** start **

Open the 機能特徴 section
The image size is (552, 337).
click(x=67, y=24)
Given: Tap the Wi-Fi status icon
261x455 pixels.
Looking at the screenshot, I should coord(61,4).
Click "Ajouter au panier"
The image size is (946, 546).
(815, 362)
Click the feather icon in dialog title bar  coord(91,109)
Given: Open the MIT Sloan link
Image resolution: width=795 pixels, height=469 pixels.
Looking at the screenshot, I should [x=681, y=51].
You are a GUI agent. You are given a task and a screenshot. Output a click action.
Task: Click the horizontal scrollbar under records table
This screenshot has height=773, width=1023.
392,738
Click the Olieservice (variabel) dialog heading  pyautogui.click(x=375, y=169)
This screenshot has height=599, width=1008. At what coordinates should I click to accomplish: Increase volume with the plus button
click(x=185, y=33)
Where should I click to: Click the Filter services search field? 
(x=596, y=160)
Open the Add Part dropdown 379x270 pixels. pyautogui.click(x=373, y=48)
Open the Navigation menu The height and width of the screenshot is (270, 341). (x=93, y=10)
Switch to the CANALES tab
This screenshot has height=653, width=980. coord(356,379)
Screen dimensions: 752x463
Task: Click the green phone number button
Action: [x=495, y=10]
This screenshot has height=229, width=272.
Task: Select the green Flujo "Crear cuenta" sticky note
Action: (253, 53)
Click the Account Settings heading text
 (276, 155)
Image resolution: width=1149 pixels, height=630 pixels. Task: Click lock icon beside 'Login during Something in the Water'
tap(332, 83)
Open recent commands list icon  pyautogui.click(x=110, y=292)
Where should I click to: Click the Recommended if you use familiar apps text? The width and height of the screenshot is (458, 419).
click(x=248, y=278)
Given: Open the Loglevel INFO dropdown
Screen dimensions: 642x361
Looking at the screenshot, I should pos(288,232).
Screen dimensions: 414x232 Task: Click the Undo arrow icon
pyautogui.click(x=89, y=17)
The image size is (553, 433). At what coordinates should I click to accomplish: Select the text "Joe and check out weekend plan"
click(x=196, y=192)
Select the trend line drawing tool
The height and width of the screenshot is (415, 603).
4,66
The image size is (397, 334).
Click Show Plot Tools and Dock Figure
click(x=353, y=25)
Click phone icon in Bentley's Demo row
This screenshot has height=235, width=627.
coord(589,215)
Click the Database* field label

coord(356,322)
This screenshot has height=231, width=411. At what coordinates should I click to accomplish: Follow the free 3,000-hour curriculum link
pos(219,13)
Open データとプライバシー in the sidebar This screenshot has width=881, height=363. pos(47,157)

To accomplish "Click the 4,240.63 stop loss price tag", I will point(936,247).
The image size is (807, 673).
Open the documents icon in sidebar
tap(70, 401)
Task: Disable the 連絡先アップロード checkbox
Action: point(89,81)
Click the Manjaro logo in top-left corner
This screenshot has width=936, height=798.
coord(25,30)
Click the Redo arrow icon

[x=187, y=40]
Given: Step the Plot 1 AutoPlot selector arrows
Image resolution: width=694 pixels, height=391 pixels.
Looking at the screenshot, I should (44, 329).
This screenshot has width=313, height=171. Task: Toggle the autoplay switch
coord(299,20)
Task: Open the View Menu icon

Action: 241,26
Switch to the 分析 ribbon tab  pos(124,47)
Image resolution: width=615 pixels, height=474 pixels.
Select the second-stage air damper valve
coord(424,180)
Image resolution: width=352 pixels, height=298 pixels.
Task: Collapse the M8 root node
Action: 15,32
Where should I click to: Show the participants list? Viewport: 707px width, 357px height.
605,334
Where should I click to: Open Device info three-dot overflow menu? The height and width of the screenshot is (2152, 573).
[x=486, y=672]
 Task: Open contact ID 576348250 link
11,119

** end **

Given instruction:
Update the records above by changing every "Where should I click to" to "Where do I click to" and leaving everything else as it is.

Reply to the task:
Open the 機能特徴 section
The image size is (552, 337).
click(x=67, y=24)
Given: Tap the Wi-Fi status icon
261x455 pixels.
Looking at the screenshot, I should coord(61,4).
Click "Ajouter au panier"
The image size is (946, 546).
(815, 362)
Click the feather icon in dialog title bar  coord(91,109)
Given: Open the MIT Sloan link
Image resolution: width=795 pixels, height=469 pixels.
Looking at the screenshot, I should [x=681, y=51].
You are a GUI agent. You are given a task and a screenshot. Output a click action.
Task: Click the horizontal scrollbar under records table
This screenshot has height=773, width=1023.
392,738
Click the Olieservice (variabel) dialog heading  pyautogui.click(x=375, y=169)
This screenshot has height=599, width=1008. At what coordinates should I click to accomplish: Increase volume with the plus button
click(x=185, y=33)
Where do I click to: Click the Filter services search field? 
(x=596, y=160)
Open the Add Part dropdown 379x270 pixels. pyautogui.click(x=373, y=48)
Open the Navigation menu The height and width of the screenshot is (270, 341). (x=93, y=10)
Switch to the CANALES tab
This screenshot has height=653, width=980. coord(356,379)
Screen dimensions: 752x463
Task: Click the green phone number button
Action: [x=495, y=10]
This screenshot has height=229, width=272.
Task: Select the green Flujo "Crear cuenta" sticky note
Action: (253, 53)
Click the Account Settings heading text
 (276, 155)
Image resolution: width=1149 pixels, height=630 pixels. Task: Click lock icon beside 'Login during Something in the Water'
tap(332, 83)
Open recent commands list icon  pyautogui.click(x=110, y=292)
Where do I click to: Click the Recommended if you use familiar apps text? The width and height of the screenshot is (458, 419).
click(x=248, y=278)
Given: Open the Loglevel INFO dropdown
Screen dimensions: 642x361
Looking at the screenshot, I should pos(288,232).
Screen dimensions: 414x232 Task: Click the Undo arrow icon
pyautogui.click(x=89, y=17)
The image size is (553, 433). At what coordinates should I click to accomplish: Select the text "Joe and check out weekend plan"
click(x=196, y=192)
Select the trend line drawing tool
The height and width of the screenshot is (415, 603).
4,66
The image size is (397, 334).
Click Show Plot Tools and Dock Figure
click(x=353, y=25)
Click phone icon in Bentley's Demo row
This screenshot has height=235, width=627.
coord(589,215)
Click the Database* field label

coord(356,322)
This screenshot has height=231, width=411. At what coordinates should I click to accomplish: Follow the free 3,000-hour curriculum link
pos(219,13)
Open データとプライバシー in the sidebar This screenshot has width=881, height=363. pos(47,157)

To accomplish "Click the 4,240.63 stop loss price tag", I will point(936,247).
The image size is (807, 673).
Open the documents icon in sidebar
tap(70, 401)
Task: Disable the 連絡先アップロード checkbox
Action: point(89,81)
Click the Manjaro logo in top-left corner
This screenshot has width=936, height=798.
coord(25,30)
Click the Redo arrow icon

[x=187, y=40]
Given: Step the Plot 1 AutoPlot selector arrows
Image resolution: width=694 pixels, height=391 pixels.
Looking at the screenshot, I should (44, 329).
This screenshot has width=313, height=171. Task: Toggle the autoplay switch
coord(299,20)
Task: Open the View Menu icon

Action: 241,26
Switch to the 分析 ribbon tab  pos(124,47)
Image resolution: width=615 pixels, height=474 pixels.
Select the second-stage air damper valve
coord(424,180)
Image resolution: width=352 pixels, height=298 pixels.
Task: Collapse the M8 root node
Action: 15,32
Where do I click to: Show the participants list? Viewport: 707px width, 357px height.
605,334
Where do I click to: Open Device info three-dot overflow menu? The height and width of the screenshot is (2152, 573).
[x=486, y=672]
 Task: Open contact ID 576348250 link
11,119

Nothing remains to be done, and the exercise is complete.